I want to get to the point where the past social failures that made me feel unwanted, inadequate, and useless, will exert no more power over me.
 
I resolve not use the word "resolution" to define any part of my personal life or thinking. Especially related to "goals" or "plans" for the future.

I realize "New Years Resolutions" is a common phrase and idea. I am not picking on anyone who uses it and certainly not trying to throw shade on this thread!

Instead I want to share an idea about how I choose to live life.

The thing is, $#!+ happens! Life is full of plot twists and much of it was not in the script. I deliberately choose not to set any "goal" because I have found that way of life leads to more self recrimination that actually accomplishing anything!

Instead I choose to acknowledge my desires and work towords them as I am able.

I grew up with a parent who tried to pin me and my brother down and define us by goals met or unmet. Our worth was balanced on whether or not we "accomplished" goals that were rather random in nature. Goals largely decided upon by our desire to please the parental unit. And woe to us if we failed in achieving these meaningless tasks. "I thought you were going to...why didn't you? It would behoove you to..."

The truth is, I wake up everyday thinking "what feels happy today?" "What feels good?".

My parental unit was shocked by this. She accussed me of being lazy, unwise and many other, not so nice, things. I was, in her mind, a failure.

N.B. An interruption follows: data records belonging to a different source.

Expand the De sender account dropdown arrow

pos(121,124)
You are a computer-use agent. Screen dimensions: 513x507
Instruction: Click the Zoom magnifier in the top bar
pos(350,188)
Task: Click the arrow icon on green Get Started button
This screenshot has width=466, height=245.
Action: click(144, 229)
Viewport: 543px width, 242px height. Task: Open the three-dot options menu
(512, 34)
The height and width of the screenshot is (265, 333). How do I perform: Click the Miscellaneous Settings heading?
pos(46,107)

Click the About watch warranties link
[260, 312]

But from my perspective, I couldn't understand her at all. Each day was spent fraught with anxiety about "the right deciscion", "accomplished goals and objectives" and worries about her "failures". When I asked her what was the point of these machinations she would always tell me it was "to be happy".

This is the part I don't understand. How can one spend so much time setting ones self up with difficult and impossible tasks in the name of "happiness"? This seems rather contradicory to me. You simply can not find happiness by setting yourself up to be miserable.

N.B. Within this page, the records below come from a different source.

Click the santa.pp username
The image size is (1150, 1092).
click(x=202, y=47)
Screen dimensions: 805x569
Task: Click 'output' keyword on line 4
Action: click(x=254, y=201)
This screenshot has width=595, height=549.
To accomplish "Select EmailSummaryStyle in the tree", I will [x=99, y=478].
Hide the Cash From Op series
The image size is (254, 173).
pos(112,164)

So I don't set resolution or goals for myself. Instead I just imagine what might be possible. I will put in the approprite work to bring the possibilities to fruition as long as doing so does not cause me to feel unhappy.

My parental unit would say this is "short sighted". But $#!+ happens! If I spend all my time doing things to be happy in the future, and do not enjoy my present, the time I am actually living, I will have squandered the life I have and never experienced happiness at all. Since "being happy" is the real goal, who is actually "short sighted"?

Well, that all came out of no where! Kudos if you read the whole thing.
 
Mine is the same as it has been for the last five years, stay alive for another year. I have kept my New Years resolution for five years in a row now. How many people can say that? I'll let you know if it doesn't work out.
 
For me it's:

Reach my goal weight of 135
Not worry about things I obviously don't have control of
Take better care of my teeth
Make a daily schedule that I can feel comfortable with
Help more around the house

That's it for now.
 
I agree with Suzette, I don’t really want to make resolutions either…
But it would be nice if I could be less of this in 2022:

6FF1639B-1DA7-4158-9677-2E8B7C03A465.jpeg
 
Mine is quite simple--get back into shape and do something about the 80+ pounds I've gained over the past four years due to all the anti-anxiety and antidepressant meds I've been on. I know it's the meds because I'm usually very active, and diet-wise, I can pretty much eat what I want and still be in really good shape, as long as I'm keeping an eye on portion control.